The same comparison was made for the Iowa State University Ivy College of Business vs the Stanford Graduate School of Business — 85.3% of Stanford’s class of 2020 secured jobs, while Iowa State MBAs achieved an 11.3 percentage gap over the M7 business school. 

The best MBA ROI could come from where you would least expect it

It’s not just Texas State University and Iowa State University giving the likes of Harvard and Stanford a run for their money.

The following business schools had employment rates in 2020 that put nine or more of its graduates into jobs within three months of graduation:

  • The University of Rochester’s Simon Business School — 91%
  • The University of Texas’ Jindal School of Management in Dallas — 90%
  • Vanderbilt University’s Owen Graduate School of Management — 90%
  • Georgia Tech’s Scheller College of Business — 90%
  • North Carolina A&T State University — 94%
  • St. Louis University’s Chaifetz School of Business — 92%

It’s important to take into consideration the fact that these schools are not as strategically placed as its higher-ranking competitors.

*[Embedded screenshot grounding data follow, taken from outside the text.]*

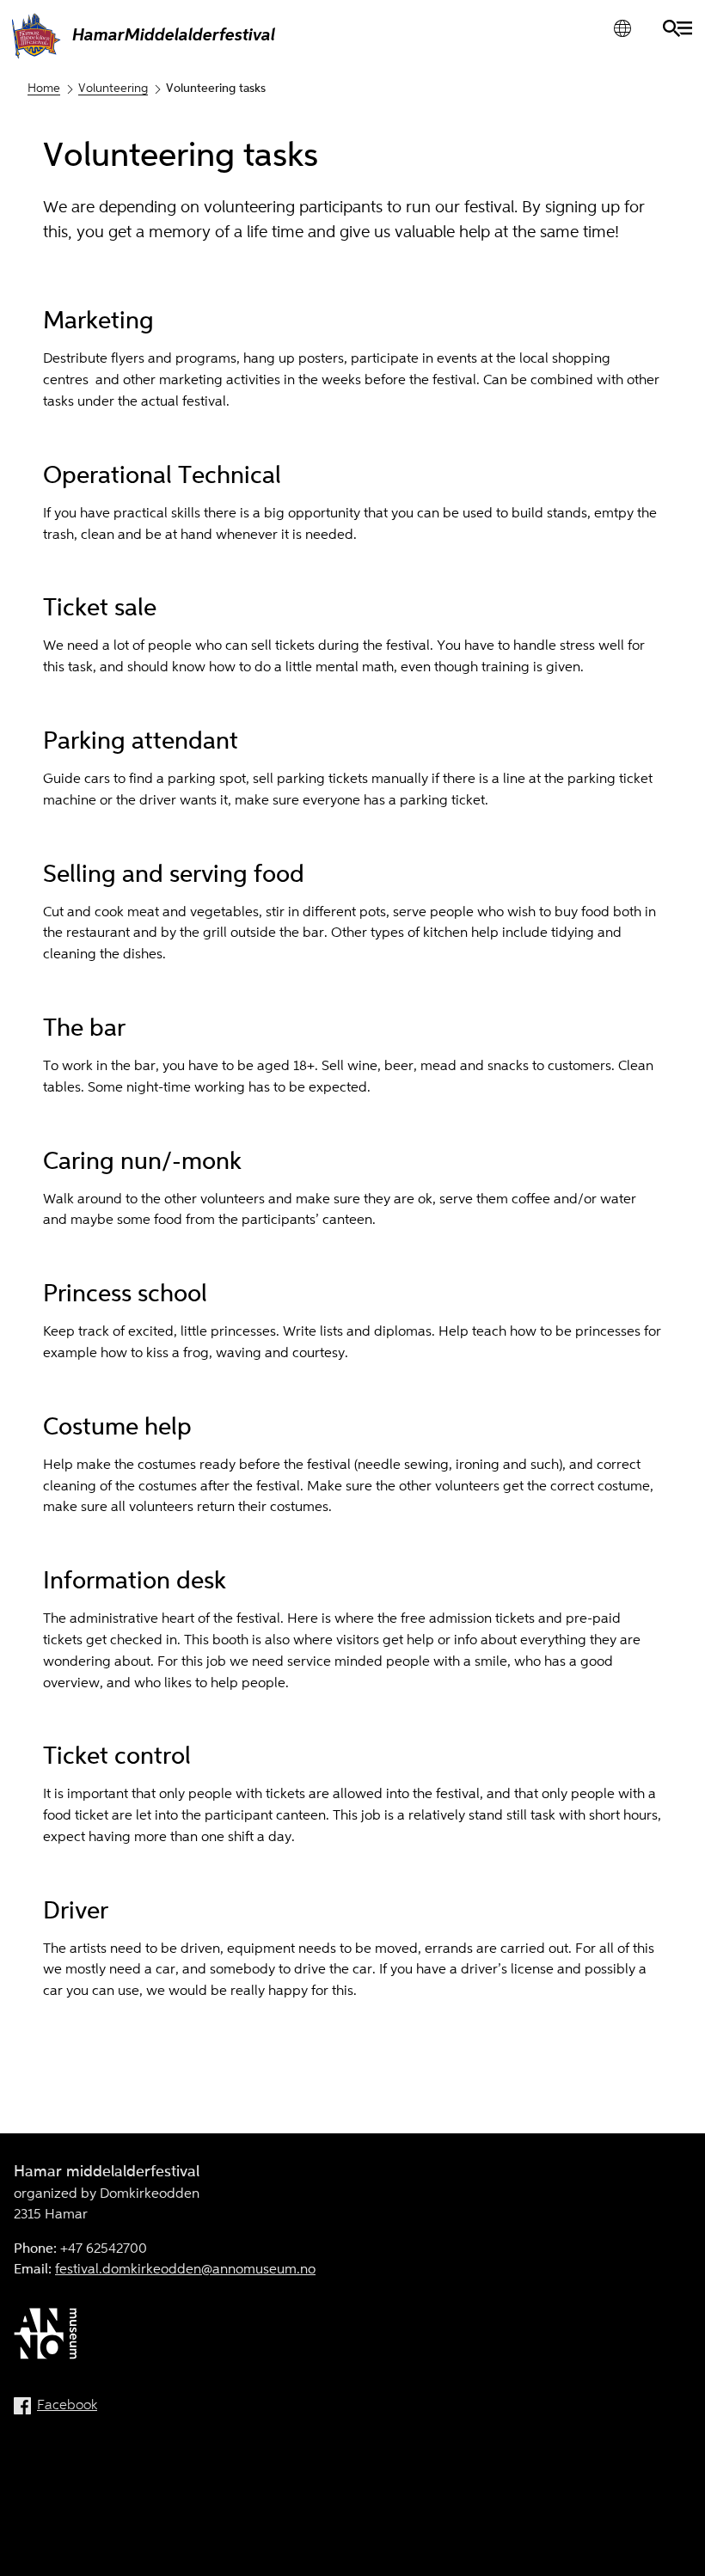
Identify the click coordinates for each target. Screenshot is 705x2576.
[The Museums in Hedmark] (352, 2337)
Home (44, 89)
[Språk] (622, 28)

Stanford, for example, is a stone’s throw away from Silicon Valley, yet the numbers are still in favour of hidden gems.


Despite their stellar employment rates, it’s worth highlighting that from examining the full list of business schools, many of these under-the-radar MBA programmes can’t compete with the starting salaries of graduates of top business schools. 

Simon Business School’s graduates take home US$143,349 a year; Scheller College of Business graduates bank US$141,847 annually; and North Carolina A&T State University’s alumni have achieved starting salaries of US$77,857. Harvard Business School 2020 graduates, on the other hand, enjoy a US$150,000 median base salary, not including signing bonuses and other guaranteed compensation.

Despite that, if you’re looking for an affordable programme that could still offer some bang for your buck, these schools are worth considering.